They say your 30s are better than your 20s for myriad reasons: better sense of identity, more financial stability, less defined by ego-filled standards. For me, I was completely satisfied in every department in my life except romance. I met Dave, an attractive 37-year-old man with salt-and-pepper hair and a contrasting red-colored beard, at the Toluca Lake CrossFit gym where we’re both members.
He was a fit, recently divorced white male with children. I was a 30-year-old, semi-fit first-generation Latina who had never been proposed to. It was like a tale of two cities if you will.
I instantly thought Dave was alluring, but pursuing him meant facing my fears; in a past life, I was the anxiously attached girlfriend who was always worried about male-female interactions and those extreme fictitious scenarios that led to self-destruction. I kept thinking, “Me? Dating a divorced man with kids — and risking societal judgment for dating him?” I couldn’t bear it. Even worse, his ex-wife was still a member of the gym.

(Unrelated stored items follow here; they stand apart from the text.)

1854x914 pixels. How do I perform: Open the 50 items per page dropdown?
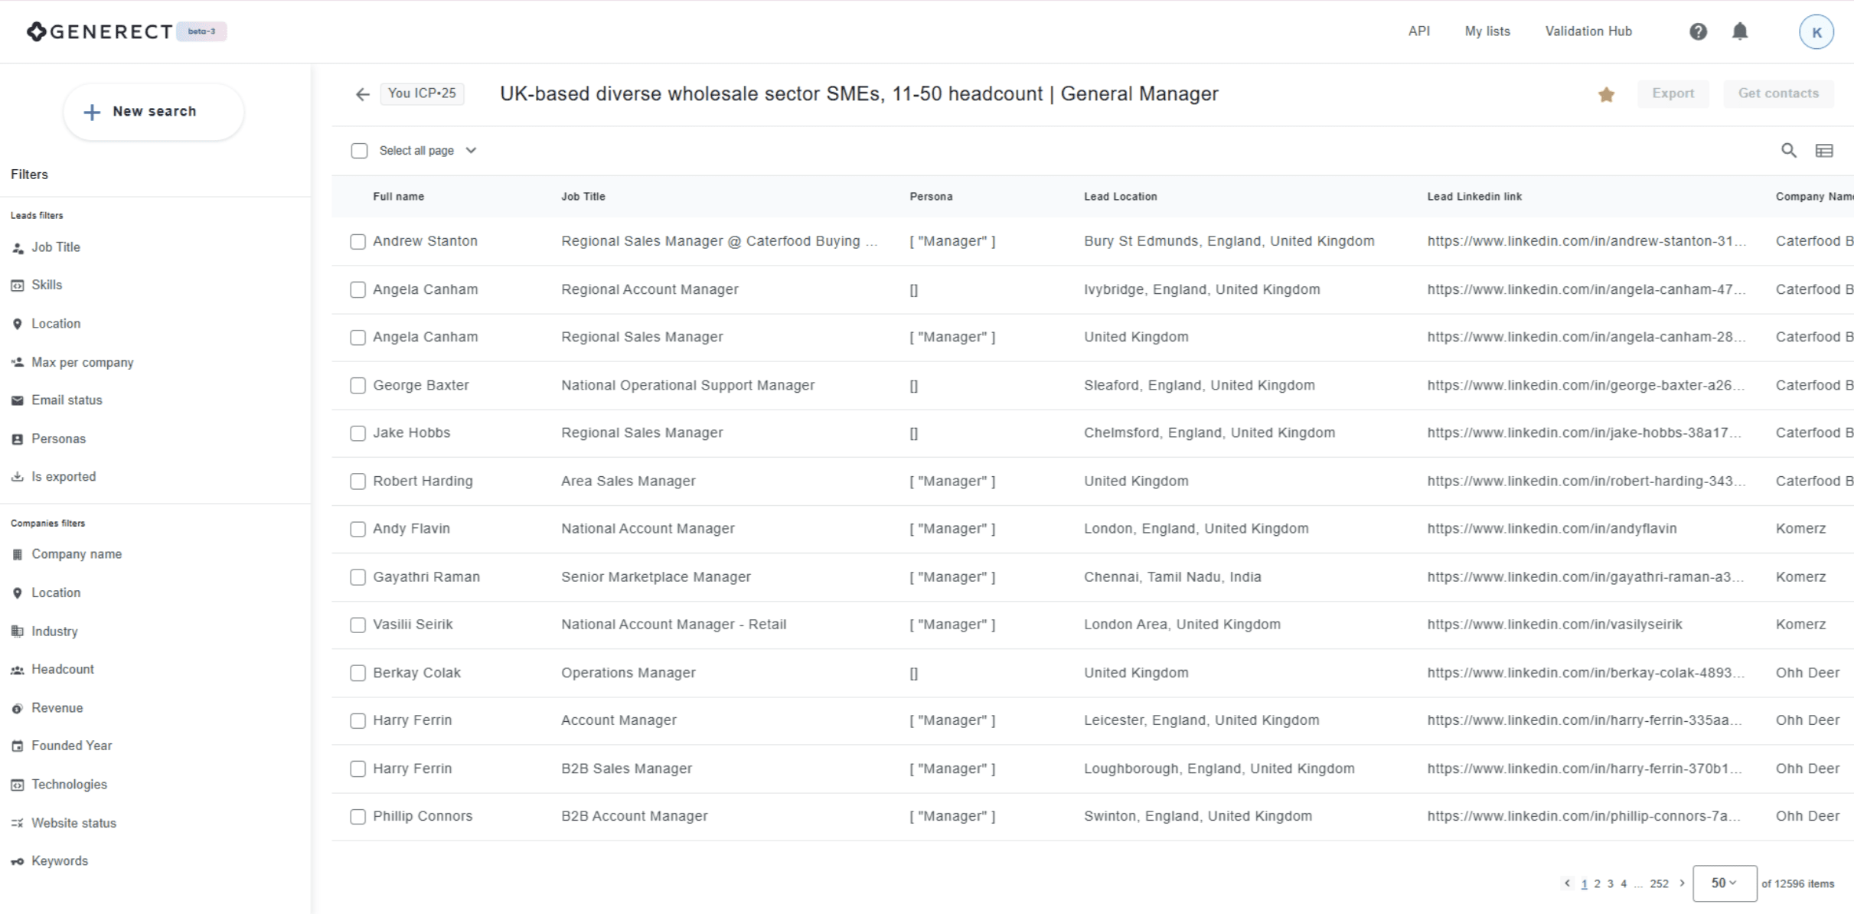(x=1724, y=883)
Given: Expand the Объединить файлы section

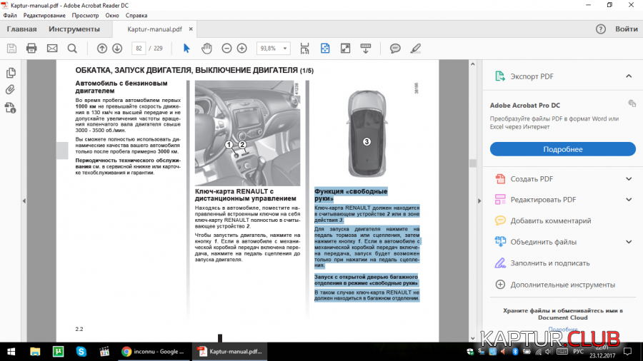Looking at the screenshot, I should 629,242.
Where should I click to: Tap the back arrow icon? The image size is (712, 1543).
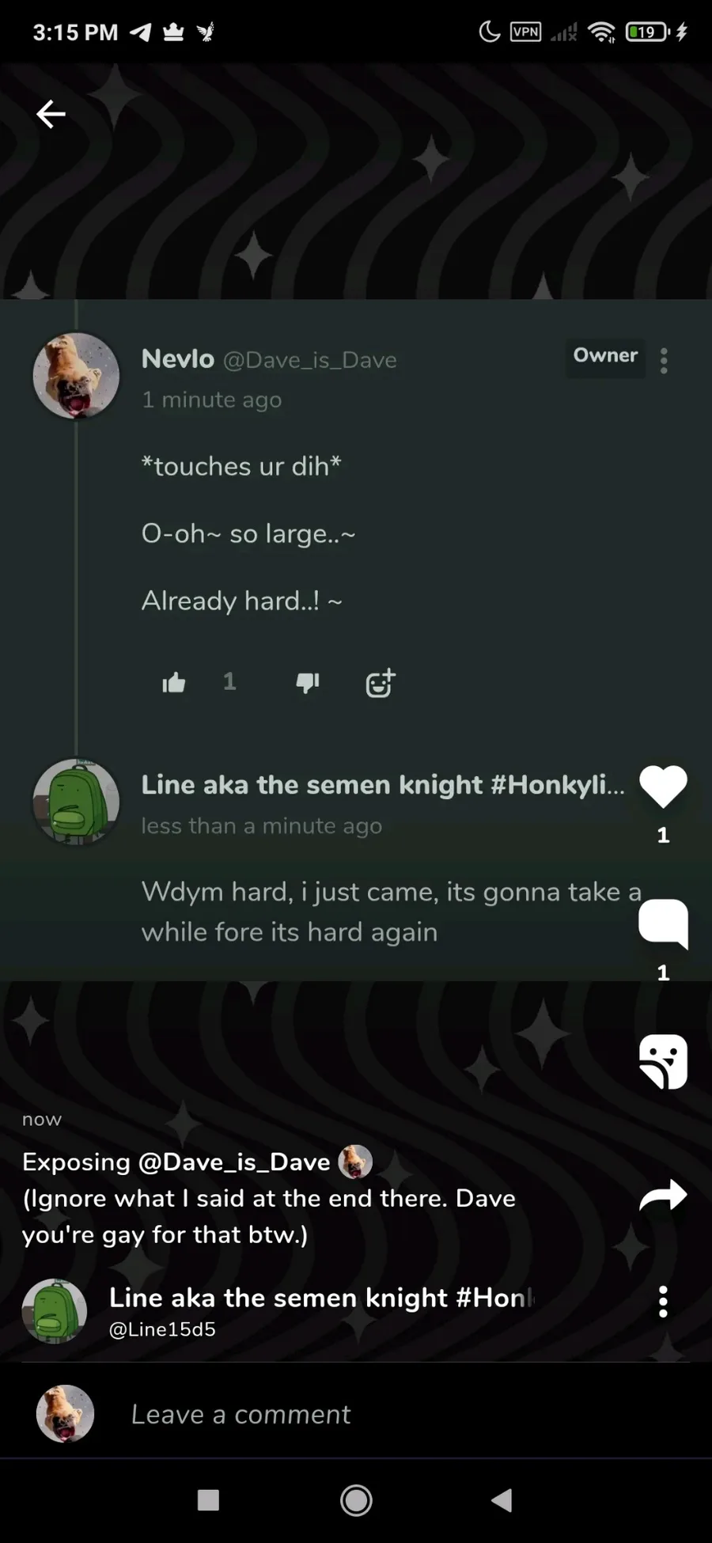(x=51, y=114)
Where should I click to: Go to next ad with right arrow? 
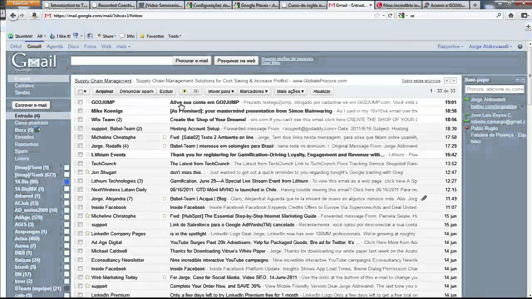[453, 81]
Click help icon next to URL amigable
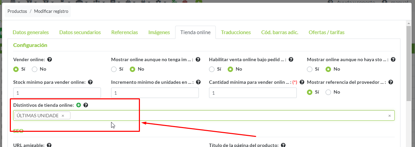 pos(49,145)
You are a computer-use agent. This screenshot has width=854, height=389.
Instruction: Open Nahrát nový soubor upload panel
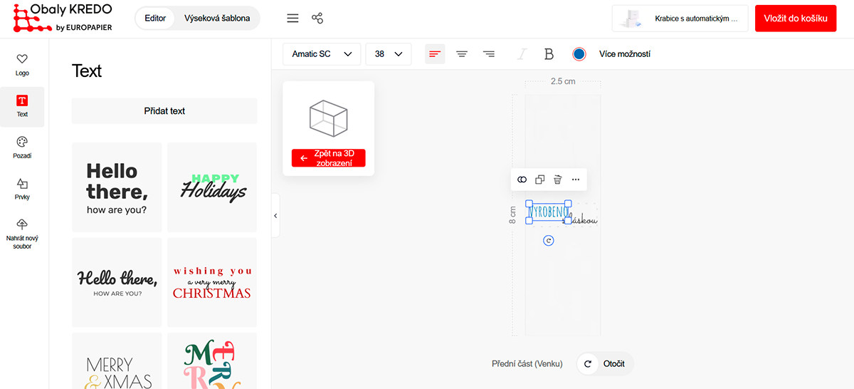(22, 234)
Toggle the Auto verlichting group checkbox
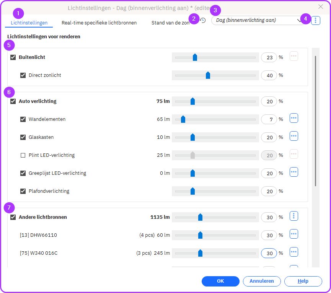This screenshot has height=293, width=331. (x=13, y=101)
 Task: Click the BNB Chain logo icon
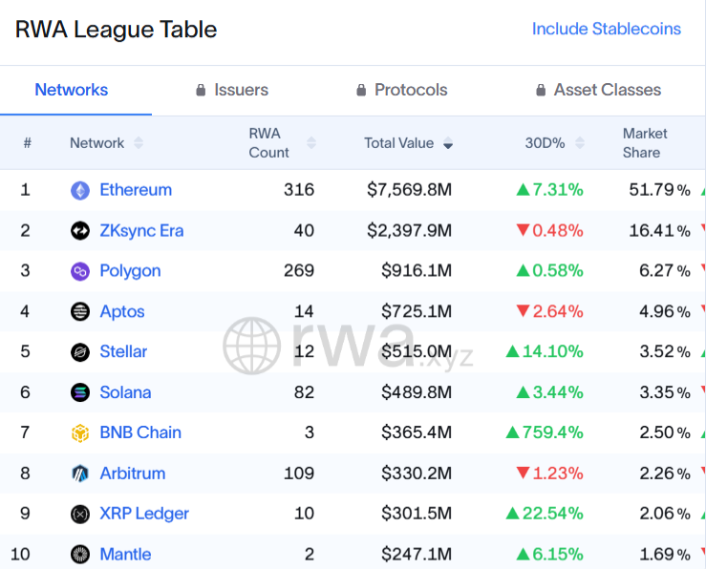tap(80, 432)
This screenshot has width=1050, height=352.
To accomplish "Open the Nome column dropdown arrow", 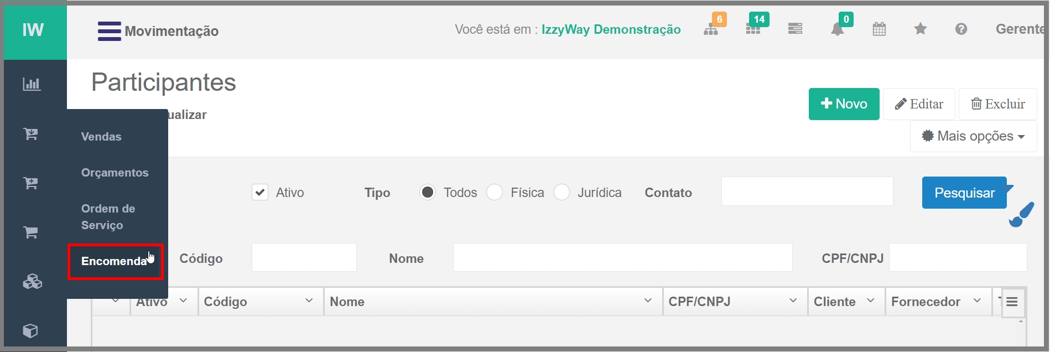I will pos(648,301).
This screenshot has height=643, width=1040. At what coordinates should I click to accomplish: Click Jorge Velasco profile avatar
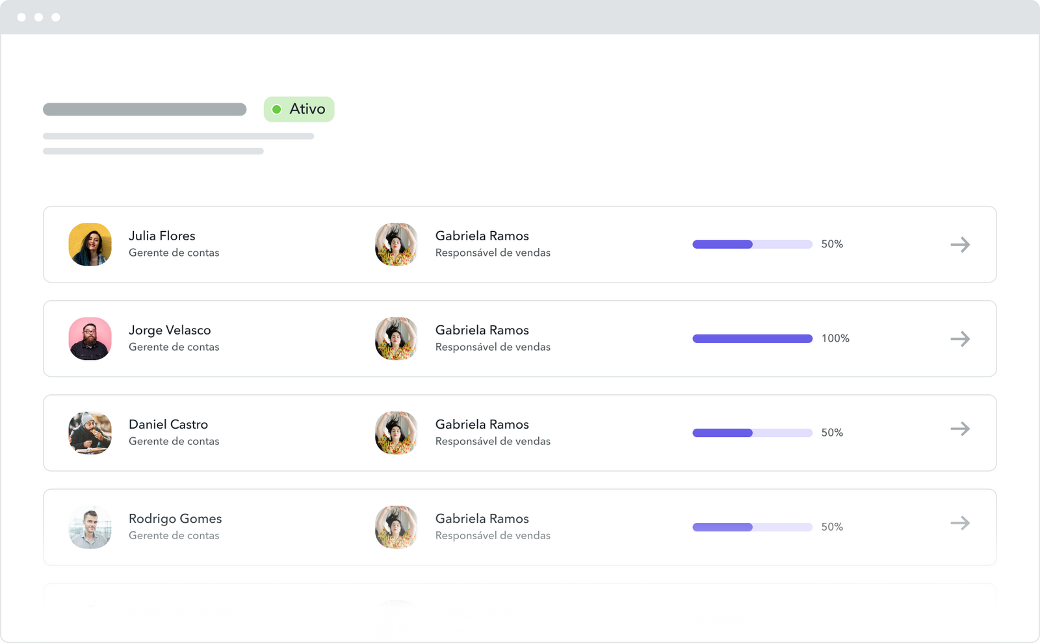[x=90, y=338]
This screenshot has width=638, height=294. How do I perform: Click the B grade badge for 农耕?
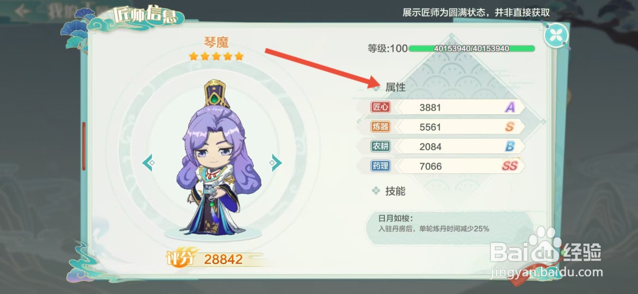pyautogui.click(x=510, y=146)
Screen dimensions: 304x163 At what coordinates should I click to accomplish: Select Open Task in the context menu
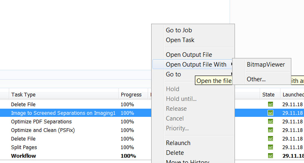(180, 40)
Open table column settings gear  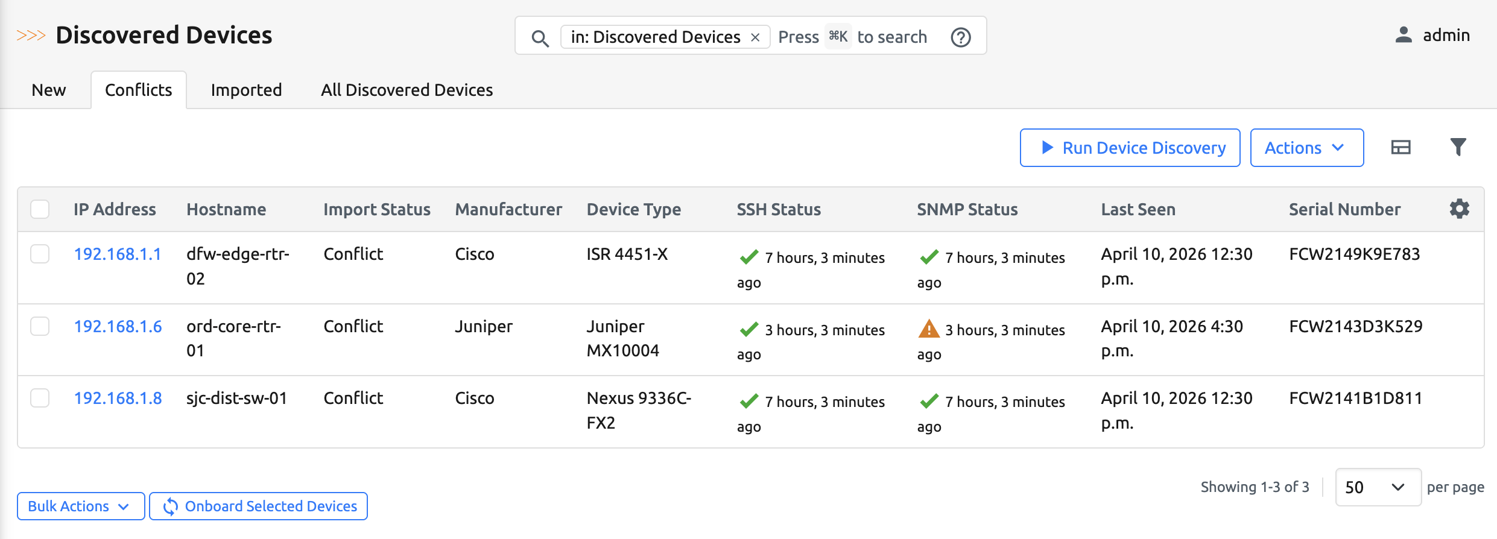pyautogui.click(x=1459, y=209)
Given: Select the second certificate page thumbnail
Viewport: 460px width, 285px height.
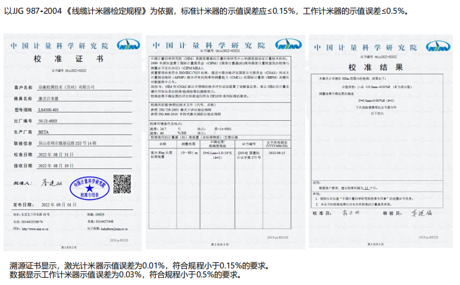Looking at the screenshot, I should coord(225,143).
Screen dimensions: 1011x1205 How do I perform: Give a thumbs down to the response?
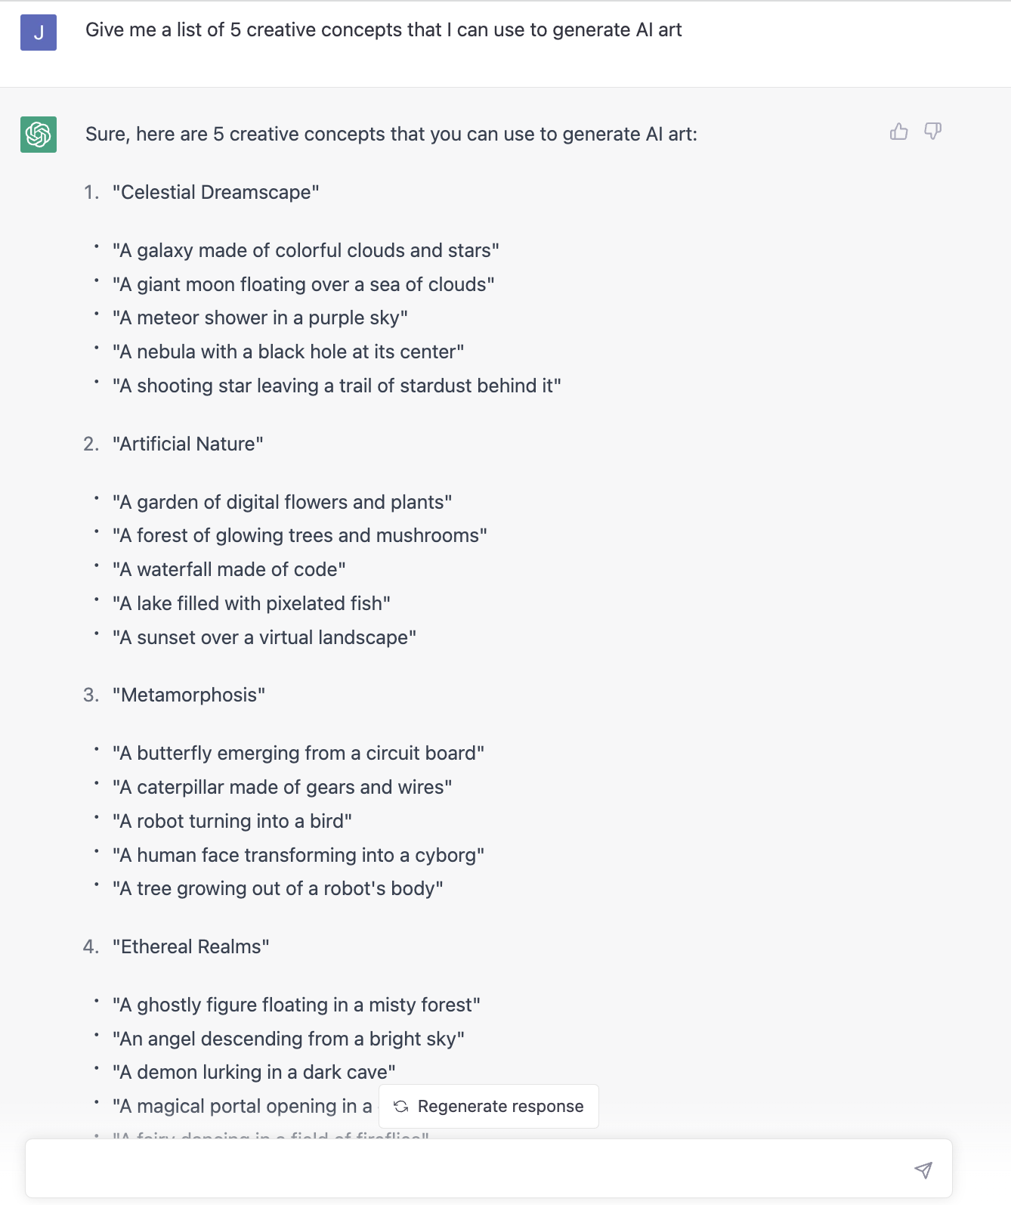pyautogui.click(x=932, y=131)
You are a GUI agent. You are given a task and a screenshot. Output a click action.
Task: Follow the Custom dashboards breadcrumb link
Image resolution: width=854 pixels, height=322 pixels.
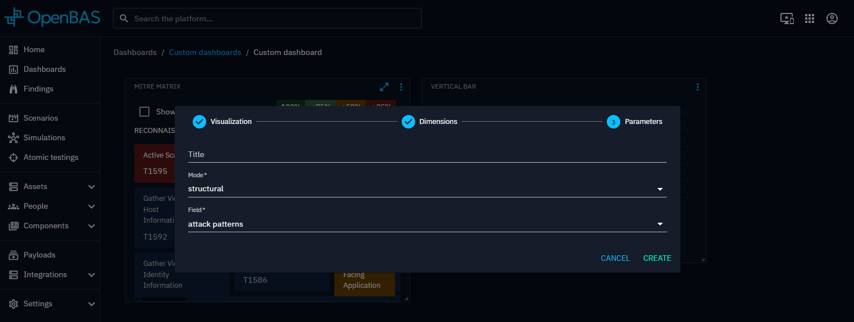click(x=205, y=52)
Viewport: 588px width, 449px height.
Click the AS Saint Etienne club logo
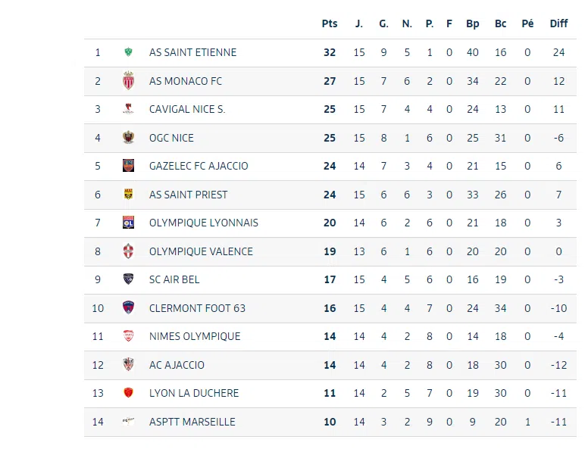pyautogui.click(x=128, y=53)
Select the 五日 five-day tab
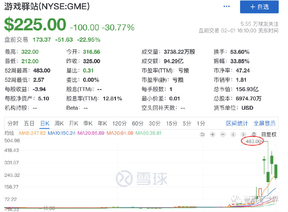The height and width of the screenshot is (212, 288). 29,123
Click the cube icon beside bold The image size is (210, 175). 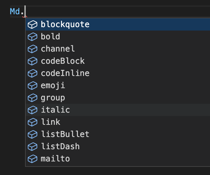tap(32, 37)
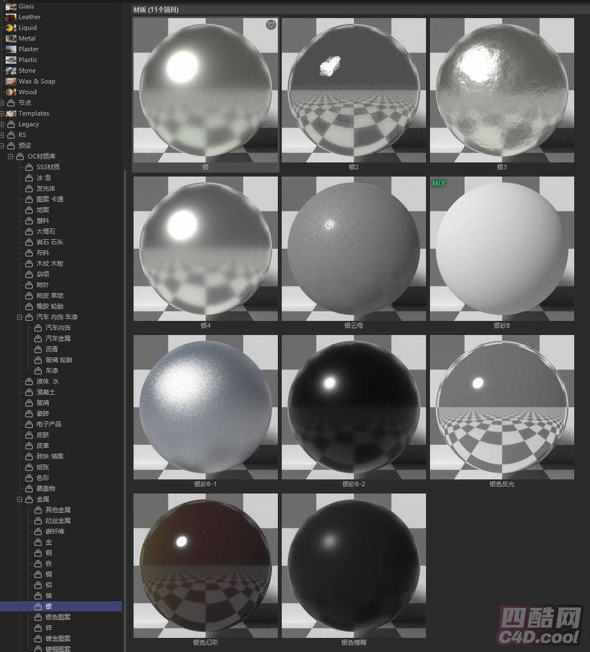Click the Stone category icon
The image size is (590, 652).
(11, 71)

Out of all the CrossFit gyms in Los Angeles, I just had to walk into his. I had small talk here and there with Dave, but taboo kept encroaching on the possibility of an “us.” After a year of moseying around each other, divine intervention skewered us better than Cupid’s arrow, and we were brought together.
It’s widely known in the CrossFit community that on Memorial Day weekend we all commit to honor fallen service members by challenging ourselves in com.